■ EXERCISE PROMPT ■
Each record is to be printed again exactly, though not its pictures.

■ THE DATA ■
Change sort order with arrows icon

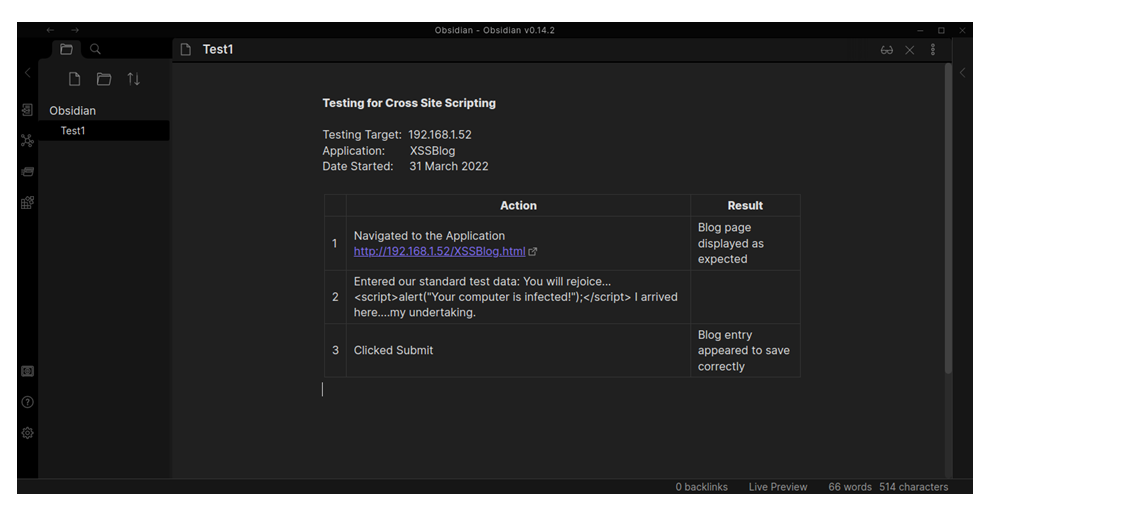tap(133, 79)
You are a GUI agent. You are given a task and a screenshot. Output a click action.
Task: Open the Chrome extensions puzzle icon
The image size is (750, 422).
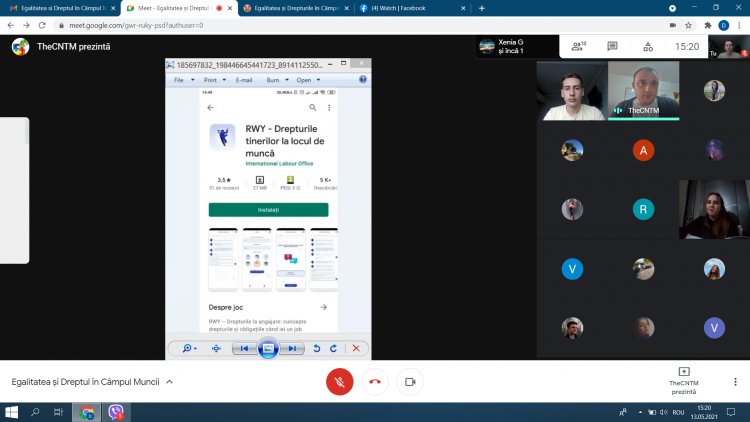point(706,24)
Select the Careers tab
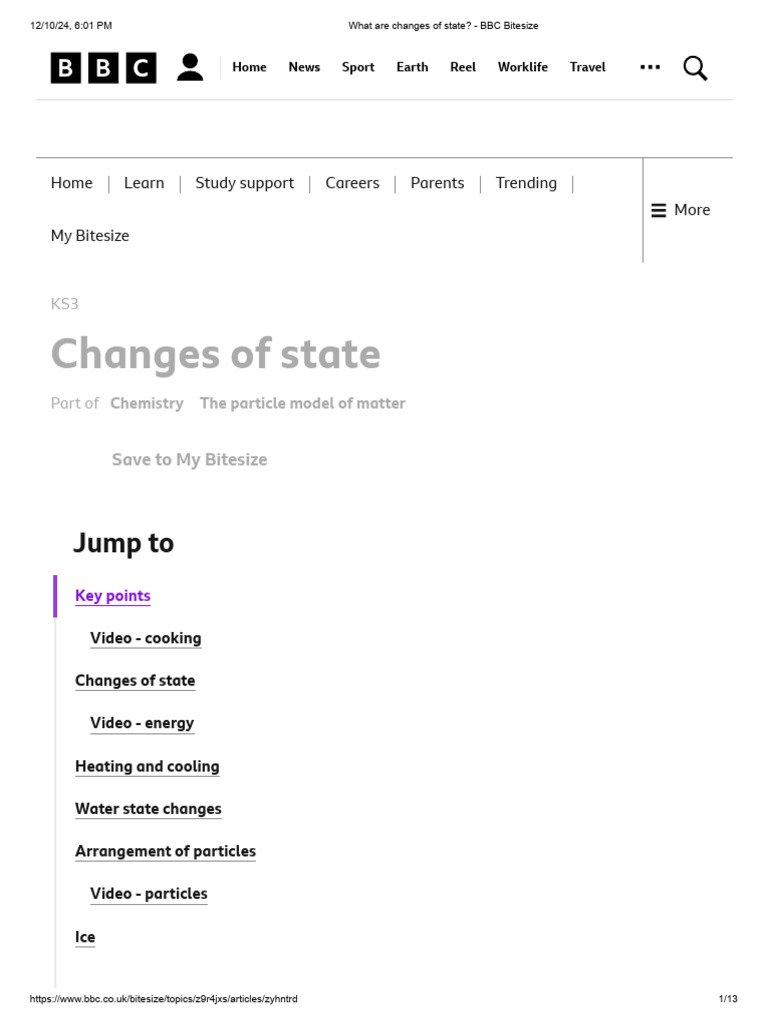Screen dimensions: 768x1024 tap(352, 183)
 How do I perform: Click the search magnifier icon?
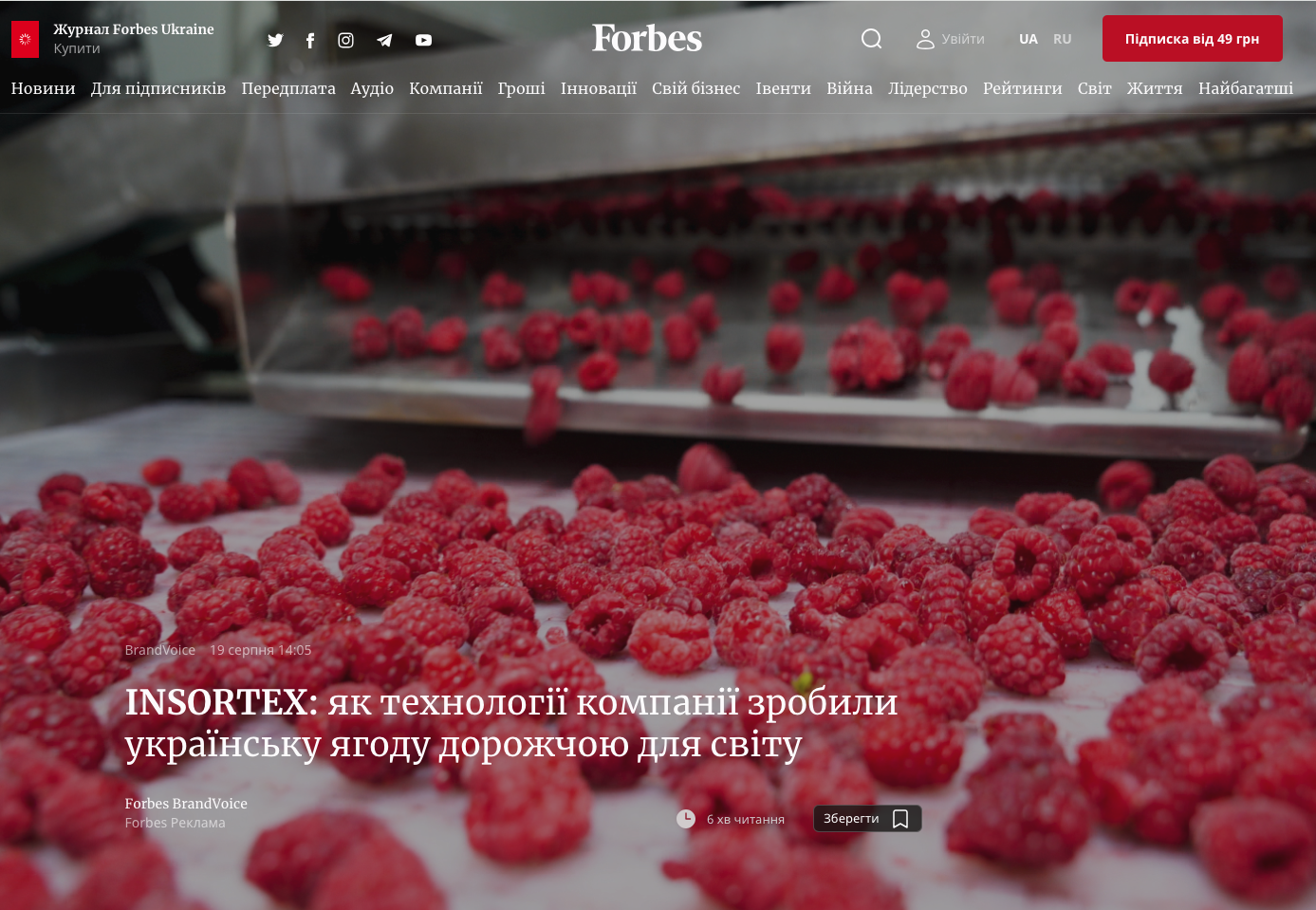point(871,39)
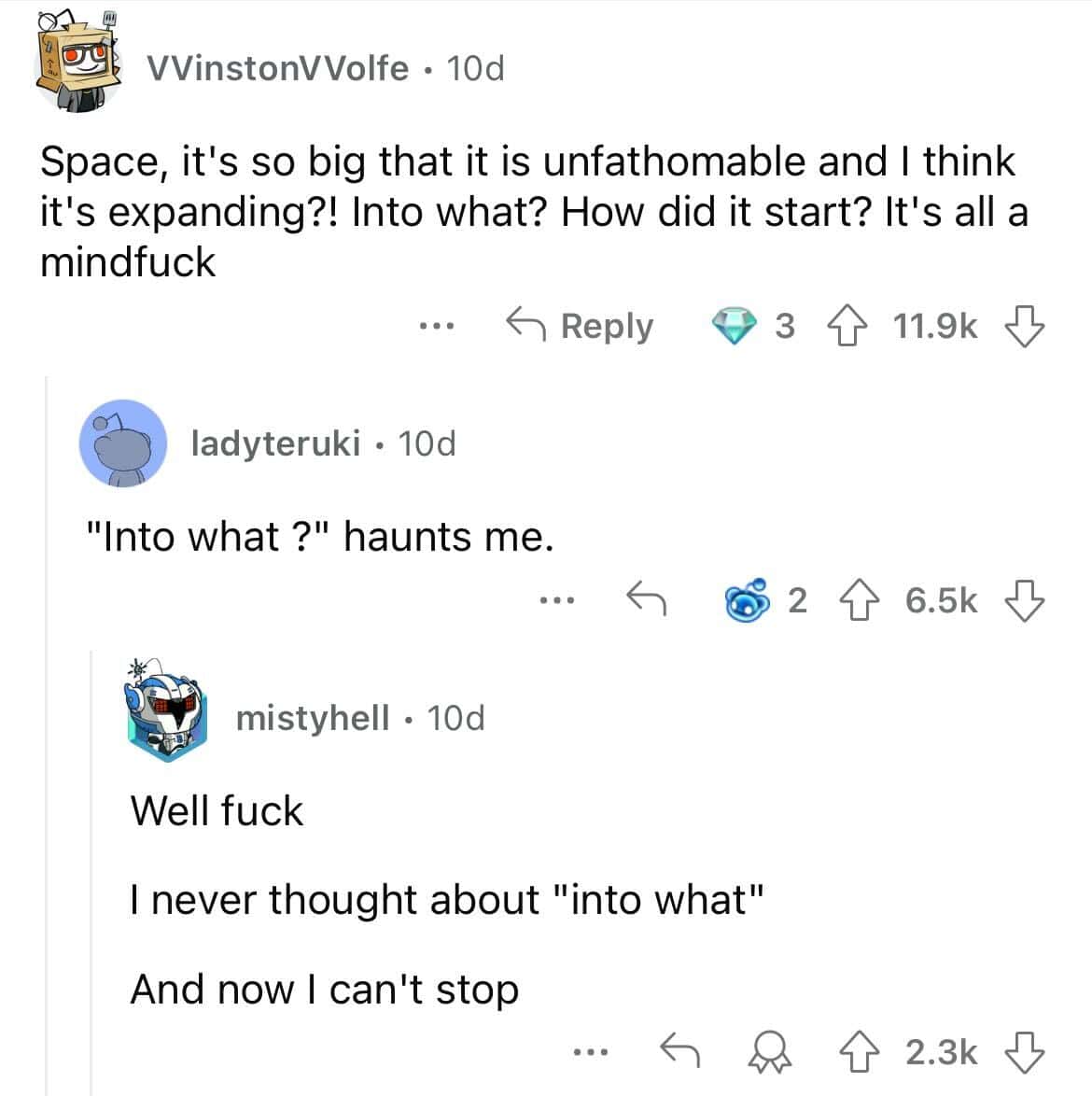1092x1096 pixels.
Task: Click Reply on VVinstonVVolfe's comment
Action: pyautogui.click(x=580, y=326)
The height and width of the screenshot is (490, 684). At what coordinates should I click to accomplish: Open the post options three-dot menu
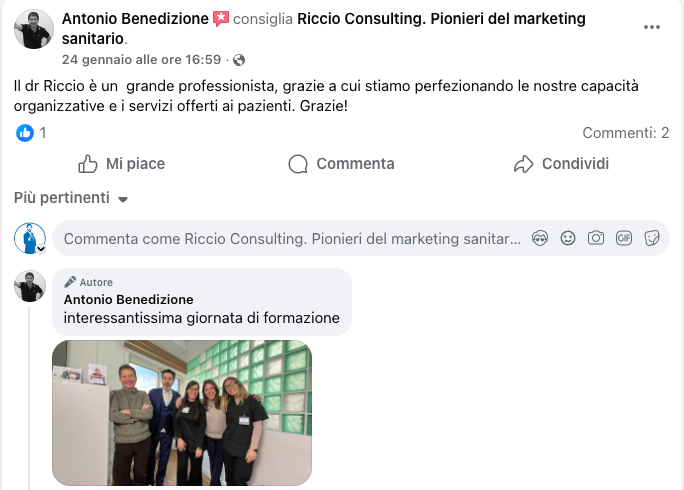click(x=652, y=28)
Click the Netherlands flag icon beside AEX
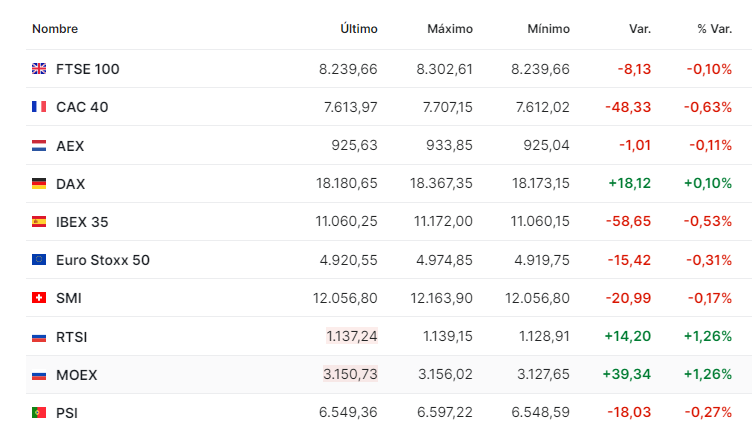 pyautogui.click(x=39, y=146)
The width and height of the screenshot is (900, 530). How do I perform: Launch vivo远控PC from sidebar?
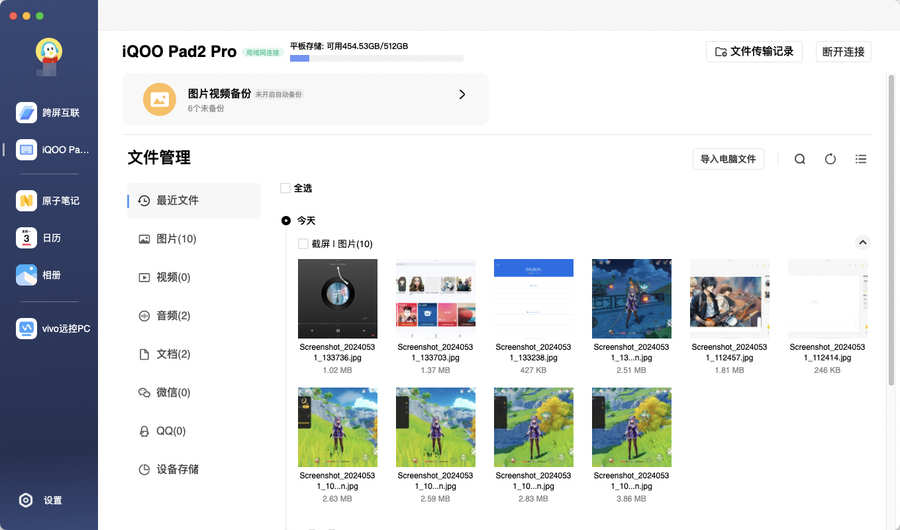pyautogui.click(x=27, y=328)
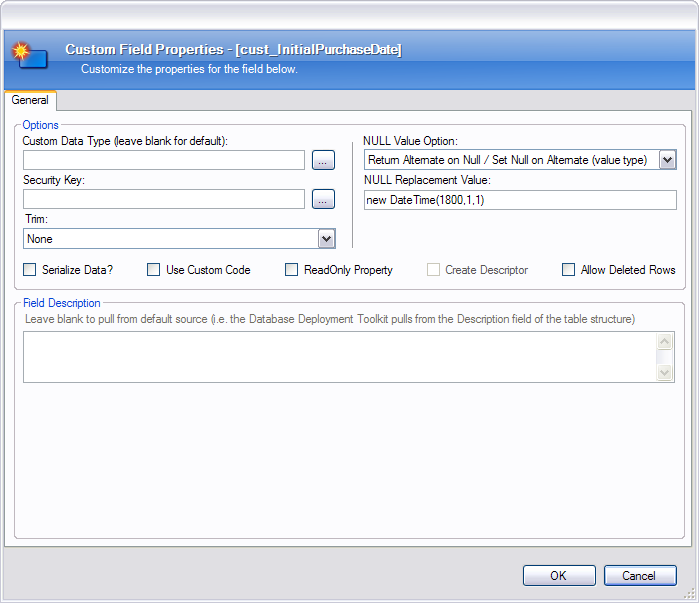The width and height of the screenshot is (699, 603).
Task: Click browse button next to Security Key
Action: pos(323,199)
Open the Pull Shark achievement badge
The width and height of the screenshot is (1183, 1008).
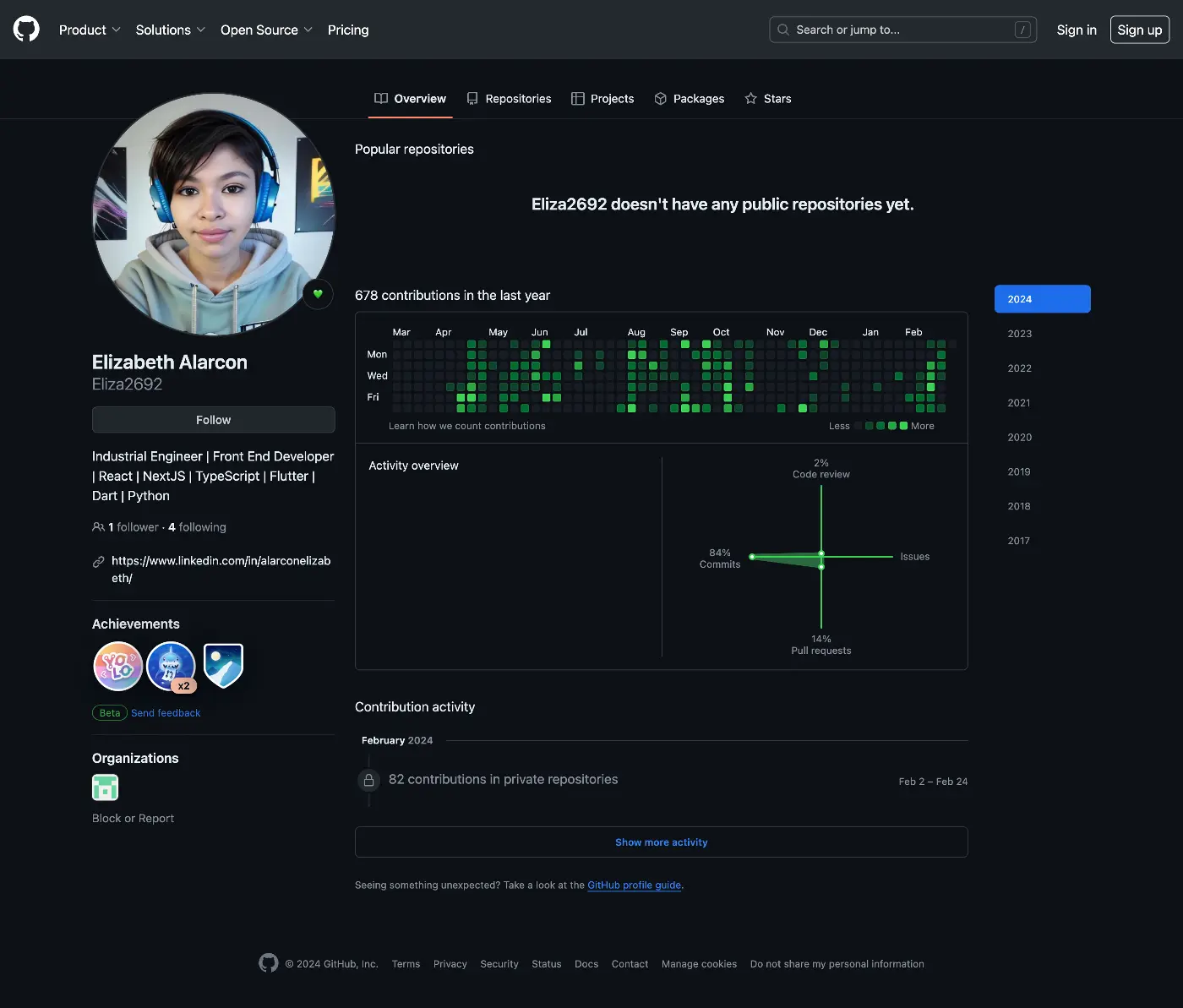[x=171, y=666]
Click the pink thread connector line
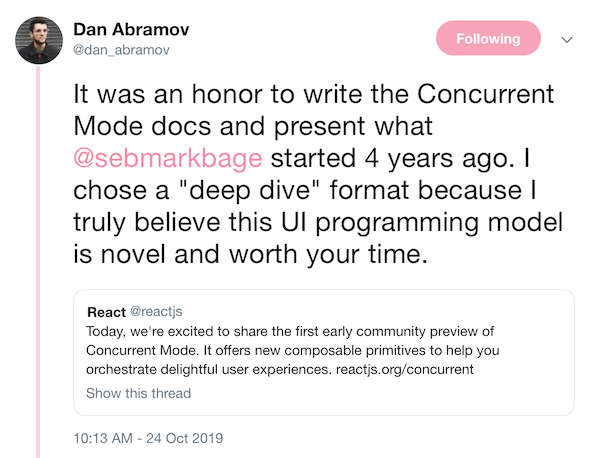This screenshot has height=458, width=603. coord(38,261)
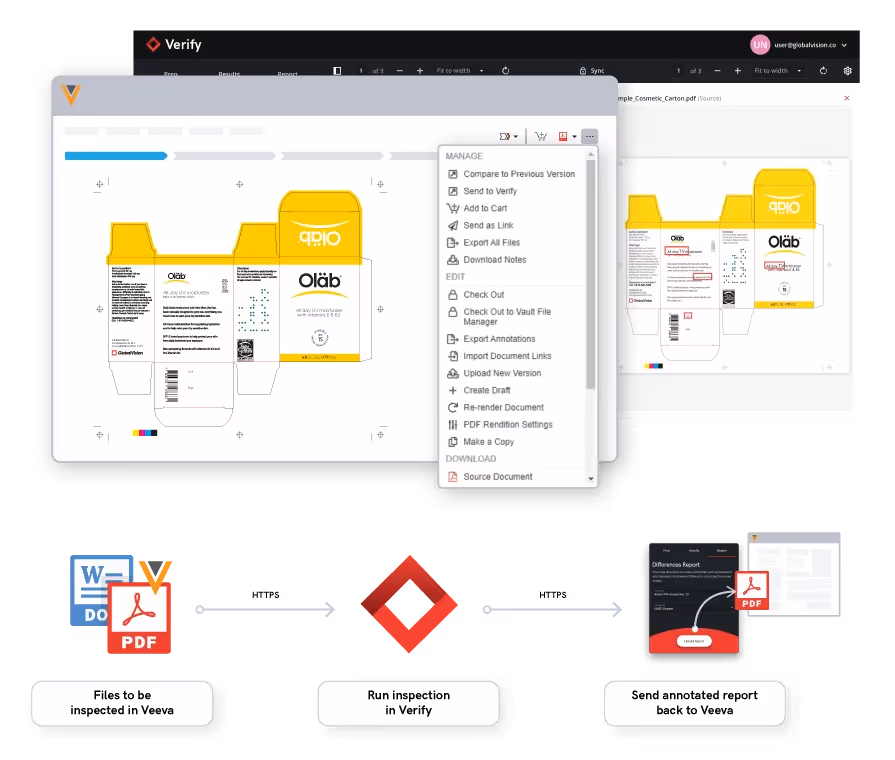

■ EXERCISE RESULT ■
Change sort order with arrows icon

tap(133, 79)
You are a GUI agent. You are given a task and a screenshot. Output a click action.
Task: Open the Chrome extensions puzzle icon
The image size is (750, 422).
point(706,24)
Select the Careers tab
Screen dimensions: 768x1024 tap(352, 183)
 How do I perform: Click the search magnifier icon?
point(871,39)
1092x1096 pixels.
Task: Click Reply on VVinstonVVolfe's comment
Action: pyautogui.click(x=580, y=326)
The height and width of the screenshot is (490, 684). At what coordinates should I click to accomplish: Open the post options three-dot menu
click(x=652, y=28)
Click the Netherlands flag icon beside AEX
 pyautogui.click(x=39, y=146)
The width and height of the screenshot is (900, 530). How do I perform: Launch vivo远控PC from sidebar?
pyautogui.click(x=27, y=328)
The width and height of the screenshot is (699, 603).
Task: Click browse button next to Security Key
Action: pos(323,199)
Open the Pull Shark achievement badge
The width and height of the screenshot is (1183, 1008).
[x=171, y=666]
Click the pink thread connector line
This screenshot has height=458, width=603. coord(38,261)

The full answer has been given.